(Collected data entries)
=== Section Start ===
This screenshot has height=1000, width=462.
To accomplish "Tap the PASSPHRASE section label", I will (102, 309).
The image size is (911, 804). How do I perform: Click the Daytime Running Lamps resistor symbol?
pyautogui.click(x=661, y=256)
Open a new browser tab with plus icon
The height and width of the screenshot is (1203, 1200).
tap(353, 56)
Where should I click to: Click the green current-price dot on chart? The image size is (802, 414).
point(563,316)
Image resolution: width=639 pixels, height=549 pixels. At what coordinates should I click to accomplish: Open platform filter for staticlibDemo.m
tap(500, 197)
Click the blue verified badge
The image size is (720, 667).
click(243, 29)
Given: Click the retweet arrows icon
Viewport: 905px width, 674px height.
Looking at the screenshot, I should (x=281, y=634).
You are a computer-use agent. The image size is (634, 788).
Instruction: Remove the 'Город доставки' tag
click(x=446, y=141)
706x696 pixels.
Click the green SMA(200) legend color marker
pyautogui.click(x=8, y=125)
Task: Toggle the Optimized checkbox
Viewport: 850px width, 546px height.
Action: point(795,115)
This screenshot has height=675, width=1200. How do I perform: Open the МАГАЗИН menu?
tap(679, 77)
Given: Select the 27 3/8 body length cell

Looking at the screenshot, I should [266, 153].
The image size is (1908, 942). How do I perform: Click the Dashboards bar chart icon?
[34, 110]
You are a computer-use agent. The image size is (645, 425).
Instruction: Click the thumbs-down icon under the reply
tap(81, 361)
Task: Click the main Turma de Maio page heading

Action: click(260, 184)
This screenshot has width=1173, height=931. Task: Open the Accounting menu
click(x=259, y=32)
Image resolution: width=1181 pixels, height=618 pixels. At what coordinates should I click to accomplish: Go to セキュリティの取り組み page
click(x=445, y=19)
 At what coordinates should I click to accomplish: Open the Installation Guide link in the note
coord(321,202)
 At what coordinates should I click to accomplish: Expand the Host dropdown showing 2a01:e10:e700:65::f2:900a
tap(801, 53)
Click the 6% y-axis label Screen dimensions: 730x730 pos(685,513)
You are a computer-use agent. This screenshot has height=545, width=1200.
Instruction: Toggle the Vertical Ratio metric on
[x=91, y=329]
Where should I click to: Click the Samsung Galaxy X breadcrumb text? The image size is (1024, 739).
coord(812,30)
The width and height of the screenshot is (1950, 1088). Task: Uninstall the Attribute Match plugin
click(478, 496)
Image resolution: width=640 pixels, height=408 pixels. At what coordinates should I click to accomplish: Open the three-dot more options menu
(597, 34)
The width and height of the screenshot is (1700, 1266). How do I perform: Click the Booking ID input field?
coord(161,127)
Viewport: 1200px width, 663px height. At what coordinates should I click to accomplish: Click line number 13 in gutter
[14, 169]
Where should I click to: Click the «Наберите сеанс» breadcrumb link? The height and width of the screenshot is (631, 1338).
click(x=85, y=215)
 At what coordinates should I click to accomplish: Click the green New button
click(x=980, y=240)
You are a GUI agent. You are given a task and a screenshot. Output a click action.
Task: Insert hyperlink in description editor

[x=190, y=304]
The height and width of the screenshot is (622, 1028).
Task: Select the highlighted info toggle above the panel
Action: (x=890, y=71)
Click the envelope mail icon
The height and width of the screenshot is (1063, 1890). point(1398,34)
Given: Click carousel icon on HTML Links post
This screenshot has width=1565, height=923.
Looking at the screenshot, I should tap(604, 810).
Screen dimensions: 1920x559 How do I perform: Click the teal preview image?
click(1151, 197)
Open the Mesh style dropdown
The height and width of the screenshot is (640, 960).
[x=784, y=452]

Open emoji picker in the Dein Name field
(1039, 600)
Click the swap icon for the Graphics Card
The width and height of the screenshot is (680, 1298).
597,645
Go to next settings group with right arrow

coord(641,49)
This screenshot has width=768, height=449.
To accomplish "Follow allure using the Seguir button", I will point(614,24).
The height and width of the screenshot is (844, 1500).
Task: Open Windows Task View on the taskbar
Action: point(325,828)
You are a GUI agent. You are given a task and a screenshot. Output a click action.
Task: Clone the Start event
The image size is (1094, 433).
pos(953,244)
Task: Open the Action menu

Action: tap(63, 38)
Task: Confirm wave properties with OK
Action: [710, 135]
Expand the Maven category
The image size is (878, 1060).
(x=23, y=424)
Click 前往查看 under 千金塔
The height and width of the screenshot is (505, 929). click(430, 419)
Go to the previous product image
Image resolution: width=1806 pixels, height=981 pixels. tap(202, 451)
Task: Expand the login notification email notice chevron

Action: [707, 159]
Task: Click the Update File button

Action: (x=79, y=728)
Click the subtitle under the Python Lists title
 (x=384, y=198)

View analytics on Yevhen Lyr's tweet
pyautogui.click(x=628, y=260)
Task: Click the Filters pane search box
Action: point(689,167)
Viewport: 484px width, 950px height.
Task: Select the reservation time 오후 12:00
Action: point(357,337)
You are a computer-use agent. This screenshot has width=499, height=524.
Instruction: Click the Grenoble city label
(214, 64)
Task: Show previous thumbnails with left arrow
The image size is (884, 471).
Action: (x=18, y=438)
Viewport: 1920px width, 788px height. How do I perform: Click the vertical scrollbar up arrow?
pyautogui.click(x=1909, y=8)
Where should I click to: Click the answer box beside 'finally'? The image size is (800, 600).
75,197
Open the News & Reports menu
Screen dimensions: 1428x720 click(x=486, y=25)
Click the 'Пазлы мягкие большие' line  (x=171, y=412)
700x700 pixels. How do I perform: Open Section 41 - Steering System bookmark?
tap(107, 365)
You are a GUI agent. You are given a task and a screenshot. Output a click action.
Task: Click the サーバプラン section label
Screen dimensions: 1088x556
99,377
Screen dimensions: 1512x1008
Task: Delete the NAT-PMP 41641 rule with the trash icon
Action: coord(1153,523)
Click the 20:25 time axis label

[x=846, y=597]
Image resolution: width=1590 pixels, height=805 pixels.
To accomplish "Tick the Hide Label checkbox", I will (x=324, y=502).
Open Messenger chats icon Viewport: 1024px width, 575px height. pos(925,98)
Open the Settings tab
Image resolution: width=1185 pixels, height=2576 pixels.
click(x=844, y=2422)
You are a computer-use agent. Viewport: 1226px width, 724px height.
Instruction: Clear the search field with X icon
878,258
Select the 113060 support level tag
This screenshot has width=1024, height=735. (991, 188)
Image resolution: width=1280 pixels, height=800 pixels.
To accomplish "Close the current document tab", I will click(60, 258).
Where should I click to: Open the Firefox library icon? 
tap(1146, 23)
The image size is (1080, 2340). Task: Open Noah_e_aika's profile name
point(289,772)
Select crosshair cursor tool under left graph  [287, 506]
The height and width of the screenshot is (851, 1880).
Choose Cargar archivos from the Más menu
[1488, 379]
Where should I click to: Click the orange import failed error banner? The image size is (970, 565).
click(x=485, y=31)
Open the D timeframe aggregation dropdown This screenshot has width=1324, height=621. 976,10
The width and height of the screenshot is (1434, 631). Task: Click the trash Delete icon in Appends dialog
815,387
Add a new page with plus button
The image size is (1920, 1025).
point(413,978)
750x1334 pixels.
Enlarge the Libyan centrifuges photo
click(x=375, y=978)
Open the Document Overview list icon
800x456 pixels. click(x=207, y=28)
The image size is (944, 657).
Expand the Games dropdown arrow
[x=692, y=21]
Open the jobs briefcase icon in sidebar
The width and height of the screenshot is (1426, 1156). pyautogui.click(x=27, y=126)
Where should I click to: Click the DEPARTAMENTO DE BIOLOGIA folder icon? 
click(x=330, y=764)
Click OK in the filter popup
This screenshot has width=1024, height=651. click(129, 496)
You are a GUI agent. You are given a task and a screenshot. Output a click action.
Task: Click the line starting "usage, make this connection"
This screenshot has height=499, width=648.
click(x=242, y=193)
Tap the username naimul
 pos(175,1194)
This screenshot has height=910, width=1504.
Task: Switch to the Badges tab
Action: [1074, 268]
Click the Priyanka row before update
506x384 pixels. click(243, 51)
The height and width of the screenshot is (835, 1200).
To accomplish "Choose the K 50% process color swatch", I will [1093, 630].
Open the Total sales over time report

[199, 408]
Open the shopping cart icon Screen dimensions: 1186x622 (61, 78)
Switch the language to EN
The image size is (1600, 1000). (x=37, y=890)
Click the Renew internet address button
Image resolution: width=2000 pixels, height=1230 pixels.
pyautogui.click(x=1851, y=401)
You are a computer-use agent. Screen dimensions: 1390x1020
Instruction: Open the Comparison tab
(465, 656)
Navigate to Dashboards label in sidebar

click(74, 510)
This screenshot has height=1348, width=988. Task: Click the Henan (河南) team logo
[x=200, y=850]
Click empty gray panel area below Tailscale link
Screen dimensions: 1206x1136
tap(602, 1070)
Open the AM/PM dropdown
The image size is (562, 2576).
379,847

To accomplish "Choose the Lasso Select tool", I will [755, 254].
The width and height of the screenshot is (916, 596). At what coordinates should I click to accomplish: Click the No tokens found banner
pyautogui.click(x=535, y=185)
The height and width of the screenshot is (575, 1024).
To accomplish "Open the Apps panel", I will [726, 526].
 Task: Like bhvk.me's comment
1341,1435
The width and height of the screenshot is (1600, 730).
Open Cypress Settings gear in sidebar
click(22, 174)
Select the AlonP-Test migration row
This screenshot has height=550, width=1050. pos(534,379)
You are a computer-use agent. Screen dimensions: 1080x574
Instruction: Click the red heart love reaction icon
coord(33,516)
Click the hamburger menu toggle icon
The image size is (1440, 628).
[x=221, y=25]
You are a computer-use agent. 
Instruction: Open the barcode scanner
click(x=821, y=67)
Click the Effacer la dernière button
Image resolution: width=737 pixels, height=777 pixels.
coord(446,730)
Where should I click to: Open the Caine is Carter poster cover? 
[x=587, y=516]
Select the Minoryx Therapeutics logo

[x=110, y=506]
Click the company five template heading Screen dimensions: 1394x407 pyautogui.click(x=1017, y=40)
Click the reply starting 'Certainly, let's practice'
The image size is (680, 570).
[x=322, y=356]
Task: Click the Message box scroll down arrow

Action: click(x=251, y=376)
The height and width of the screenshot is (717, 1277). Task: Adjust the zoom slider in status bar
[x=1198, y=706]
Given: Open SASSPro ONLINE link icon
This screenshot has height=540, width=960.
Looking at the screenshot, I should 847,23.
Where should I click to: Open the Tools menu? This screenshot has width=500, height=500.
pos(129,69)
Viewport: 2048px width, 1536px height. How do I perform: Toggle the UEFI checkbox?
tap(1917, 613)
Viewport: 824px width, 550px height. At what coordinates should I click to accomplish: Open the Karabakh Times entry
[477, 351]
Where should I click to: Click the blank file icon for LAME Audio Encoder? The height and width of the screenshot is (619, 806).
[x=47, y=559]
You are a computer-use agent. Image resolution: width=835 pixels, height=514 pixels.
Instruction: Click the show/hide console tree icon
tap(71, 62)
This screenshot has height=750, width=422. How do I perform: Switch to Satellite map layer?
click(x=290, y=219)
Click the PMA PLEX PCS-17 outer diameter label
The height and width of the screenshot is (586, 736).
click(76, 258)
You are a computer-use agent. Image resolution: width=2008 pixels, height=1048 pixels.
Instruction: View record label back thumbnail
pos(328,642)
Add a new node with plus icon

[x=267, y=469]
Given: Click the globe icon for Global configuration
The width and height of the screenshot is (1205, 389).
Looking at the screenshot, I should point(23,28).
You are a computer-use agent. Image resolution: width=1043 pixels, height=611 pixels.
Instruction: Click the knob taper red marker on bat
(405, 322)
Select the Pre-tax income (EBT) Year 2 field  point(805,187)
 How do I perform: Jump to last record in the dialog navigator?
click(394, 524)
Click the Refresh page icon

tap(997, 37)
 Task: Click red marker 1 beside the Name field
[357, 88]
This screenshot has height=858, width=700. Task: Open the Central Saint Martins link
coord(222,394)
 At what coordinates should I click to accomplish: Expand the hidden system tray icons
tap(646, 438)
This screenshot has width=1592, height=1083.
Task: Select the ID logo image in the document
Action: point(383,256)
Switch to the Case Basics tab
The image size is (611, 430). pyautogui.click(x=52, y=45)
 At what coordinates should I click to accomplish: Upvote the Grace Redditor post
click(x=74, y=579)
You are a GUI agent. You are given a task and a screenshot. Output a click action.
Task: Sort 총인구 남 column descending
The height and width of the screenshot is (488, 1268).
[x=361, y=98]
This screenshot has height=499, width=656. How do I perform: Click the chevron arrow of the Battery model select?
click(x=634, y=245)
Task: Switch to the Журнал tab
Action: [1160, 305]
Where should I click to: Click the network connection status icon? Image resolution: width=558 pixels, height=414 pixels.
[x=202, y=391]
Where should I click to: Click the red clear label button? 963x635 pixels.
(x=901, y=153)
=== Section End ===
▸ **Work to complete**
What is asked for is an exact copy of the lines above from the one containing "Open Cypress Settings gear in sidebar" through the one containing "You are a computer-use agent. Screen dimensions: 1080x574", and only those.

▸ **Solution**
Open Cypress Settings gear in sidebar
click(22, 174)
Select the AlonP-Test migration row
This screenshot has height=550, width=1050. pos(534,379)
You are a computer-use agent. Screen dimensions: 1080x574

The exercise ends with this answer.